For those of you considering or have already scheduled a TKR surgery, it would be good to find a suitable chair.  I wish I knew about this before the surgery so that I could be more prepared.  You know, everywhere I went after my TKR,  it was like I  was on a mission to look for the perfect chair.  I have never been so observant of chairs. I can tell you which mall have more suitable chairs/bench and which one sucks.  So based on my experience, I found that a solid chair with armrest is the best.  This would ensure that the chair is sturdy and the armrest is very useful for getting up.  Also, the higher the chair, the easier to sit down and get up.  Here are some examples of suitable chairs I obtained from the internet.
























While my PT said that I should not sit on sofas but I found that if the sofas or recliners are high enough and the seat is firm, then they are appropriate.   It would be better if they come with armrest for the ease of getting up.

As for beds again, the higher the better.  I found that the hospital bed is the best as the height is adjustable.  Of course, we cant have hospital beds at home but we can just make do with whatever we have.  Try moving furniture around so that you can grab hold of it to get up.  I have seen videos in youtube where people have made lots of ingenious improvisation to turn their legs on the beds and also to get up from it.  Again, these are things that we do not know unless we did some research.  Rest assured, the doctor would not tell you any of such information.

Another challenge is sitting on a toilet bowl.  Most modern toilet bowls are too low.  I could not even push myself up with the walker.  So I improvised by holding on to something solid near the toilet bowl.  If I knew this earlier, I would have installed a metal bar/handle near the toilet bowl.  You can also consider getting portable toilet bowl raisers like the pictures below.  I did not know this until I saw my mother using one.  Its quite high and easy to sit and get up.  I was also obsessed with the height of toilet bowls when I go out after TKR.  I resorted to use public toilets for the handicapped hoping that they will have higher toilet bowls with metal bars for support.  Its disappointing to find that most of such toilets are not user friendly for people after TKR.

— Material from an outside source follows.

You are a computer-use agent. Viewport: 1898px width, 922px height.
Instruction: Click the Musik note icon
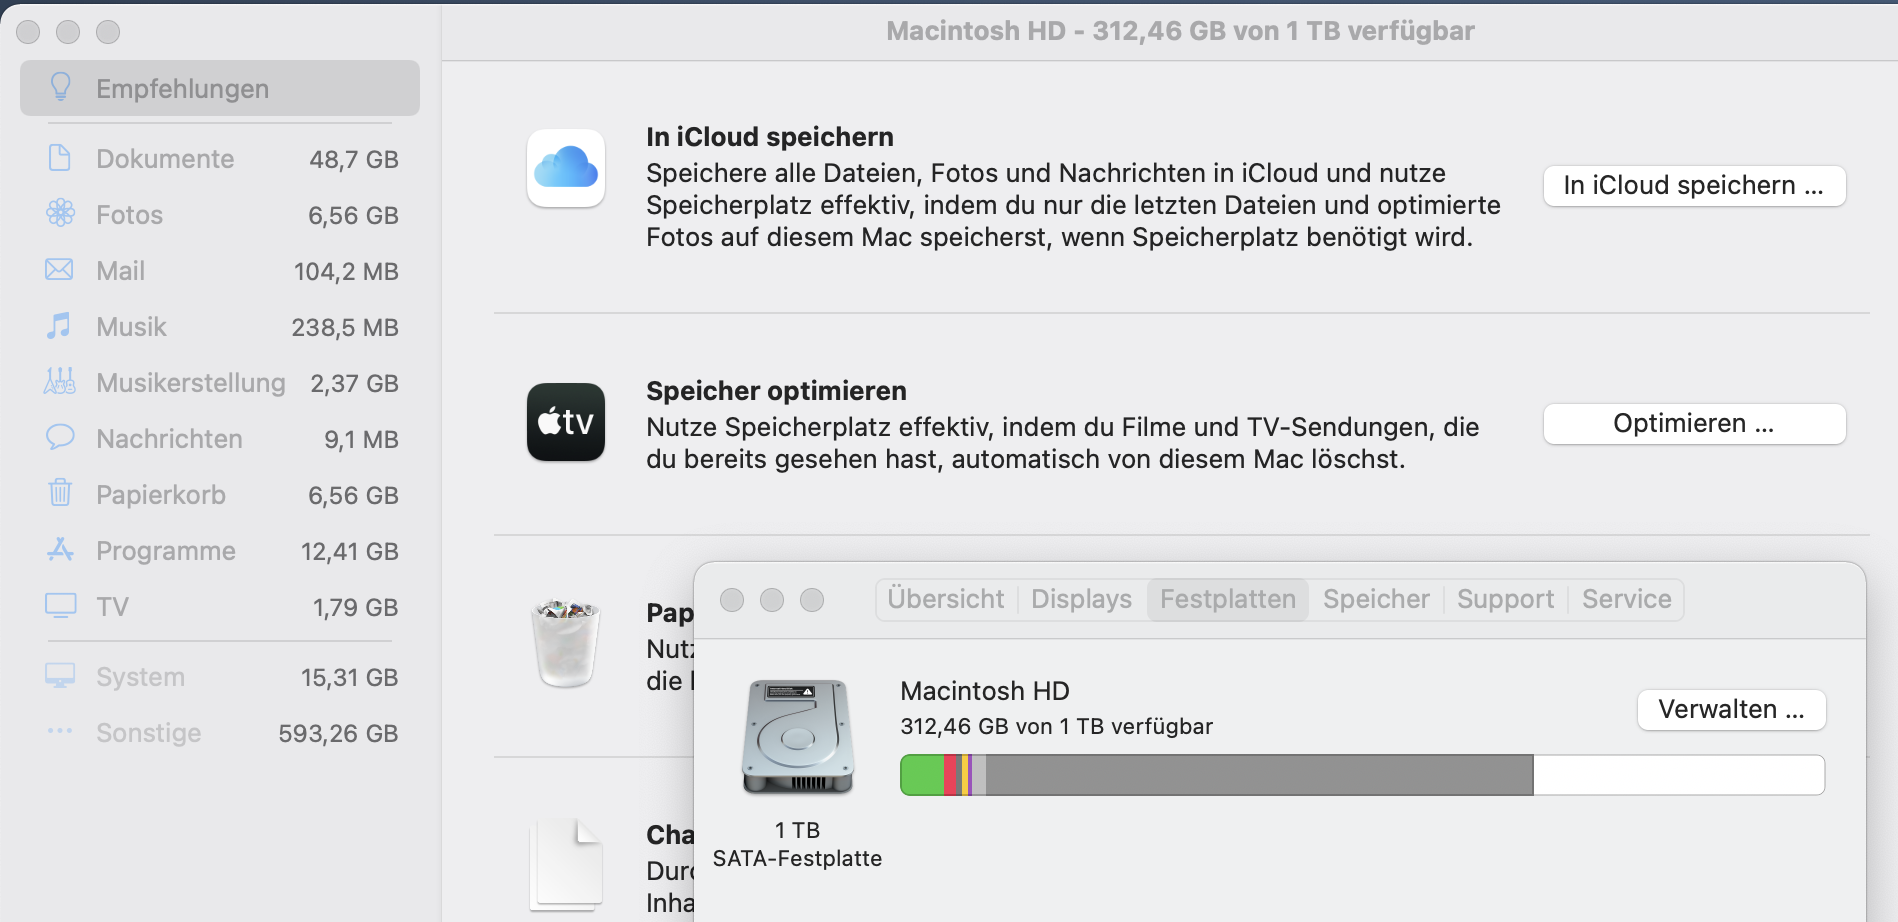[x=60, y=326]
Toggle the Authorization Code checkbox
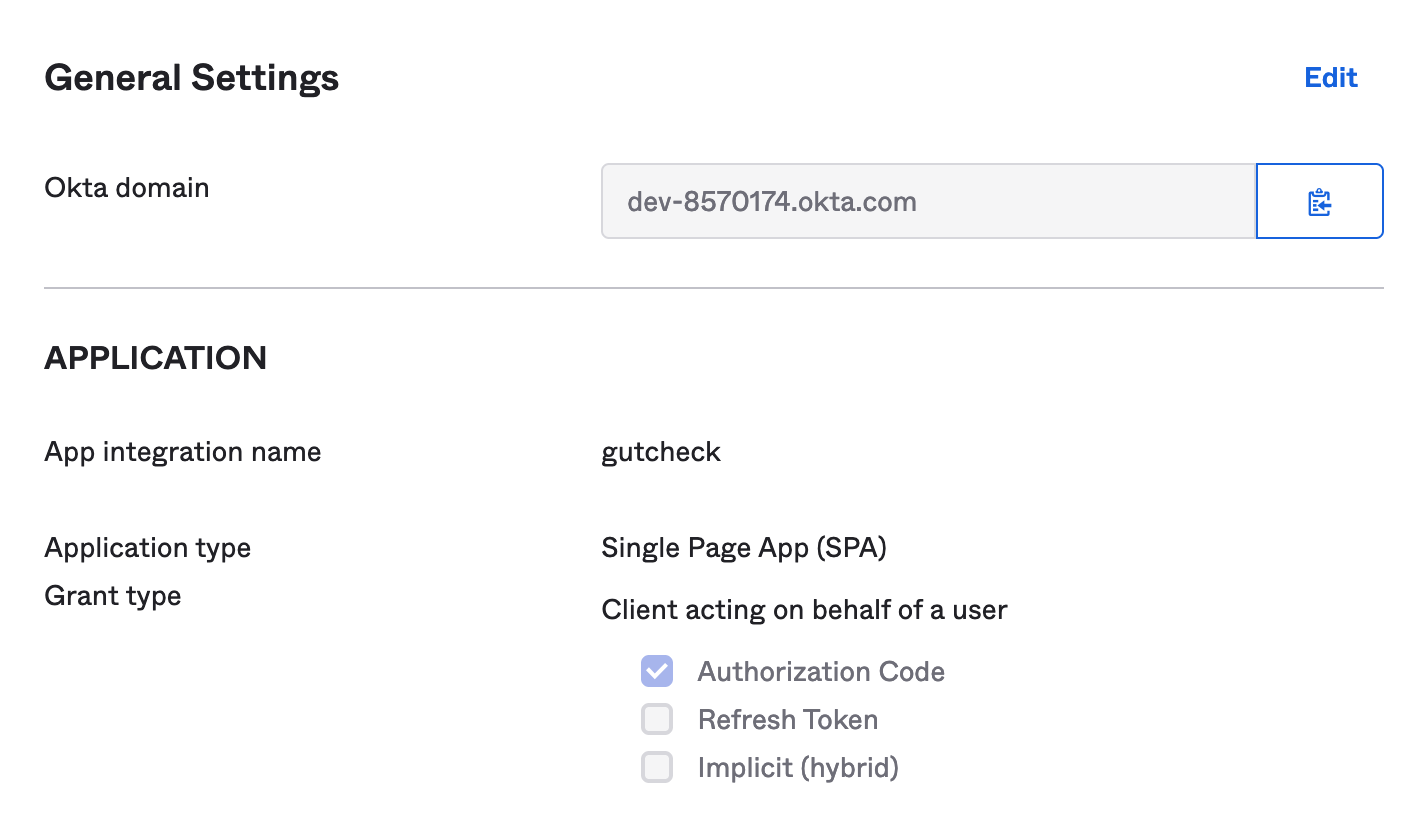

As part of preparation for surgery, its important to strengthen the muscles of your upper and lower body.  This is helpful especially after the surgery as you would need a lot of strength to be able to move about with the walker, crutches or canes.  You also need a lot of strength to push yourself  up from a sitting position as the muscles around the knees take some time to strengthen back even with regular physical therapy.